Saya naik ke lantai 4 nanya ke hotel transit, harganya tidak terlalu mahal lupa berapa per jamnya. Lalu nanya ke ibu apakah mau istirahat dulu di hotel, tapi katanya takut keenakan bablas ketiduran atau belum tentu juga bisa tidur dalam keadaan yang masih terbebani pikiran untuk melanjutkan perjalanan lagi. Akhirnya kami memutuskan untuk duduk di lantai 4 yang ACnya tidak begitu dingin sambil menyandarkan kepala ke atas meja yang pada akhirnya bisa tidur-tidur ayam sampai subuh.
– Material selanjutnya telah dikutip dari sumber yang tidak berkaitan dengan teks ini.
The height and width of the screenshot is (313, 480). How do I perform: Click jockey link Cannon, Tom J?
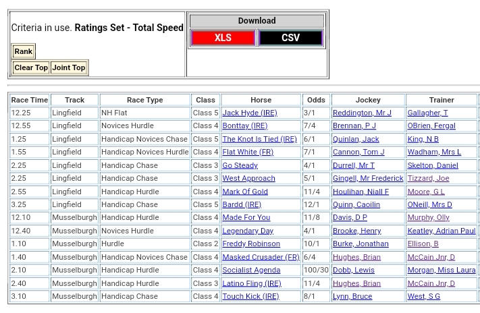[x=358, y=152]
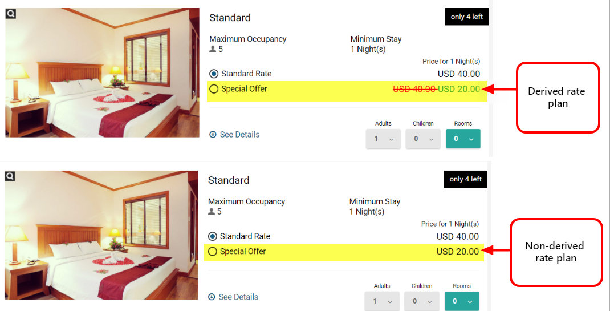Expand green Rooms dropdown in bottom listing
Image resolution: width=610 pixels, height=311 pixels.
[x=462, y=301]
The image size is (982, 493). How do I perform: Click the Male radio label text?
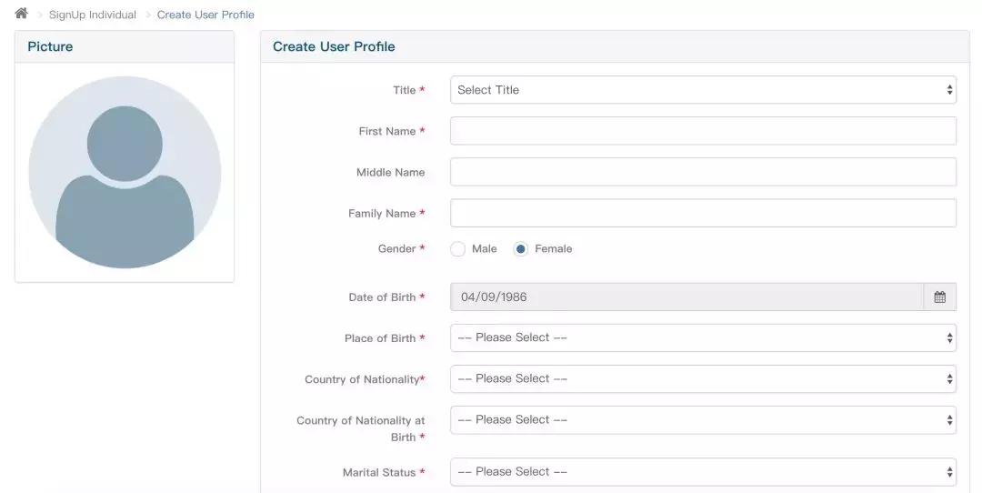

Selesai sholat subuh di mushola yang berada di lantai 4 kami siap-siap turun ke lantai 3 untuk membeli tiket bus ke Melaka. Jam 5.30 kami baru diijinkan turun ke lantai 2 ke ruang tunggu. Ruang tunggunya mirip mau naik ke pesawat. Sebelum naik bus tiket diperiksa satu per satu oleh dua orang petugas di pintu keluar. Tepat jam 6 pagi bus mulai meninggalkan terminal yang megah itu. Busnya sama nyamannya seperti bus yang dari Johor Bahru hanya tidak ada selimutnya. Tak berapa lama kemudian saya pun terlelap kembali. 

Saya terbangun saat bus mulai masuk daerah Melaka. Di kanan kiri jalan penuh dengan pohon kelapa sawit. Kira-kira jam 8.30 bus sampai di Melaka Sentral. Dari Melaka Sentral ke kota Melaka harus naik bus kota yaitu Panorama Bus. Banyak sekali pilihan dengan berbagai tujuan. Tak lupa saya mampir ke pusat informasi untuk meminta peta.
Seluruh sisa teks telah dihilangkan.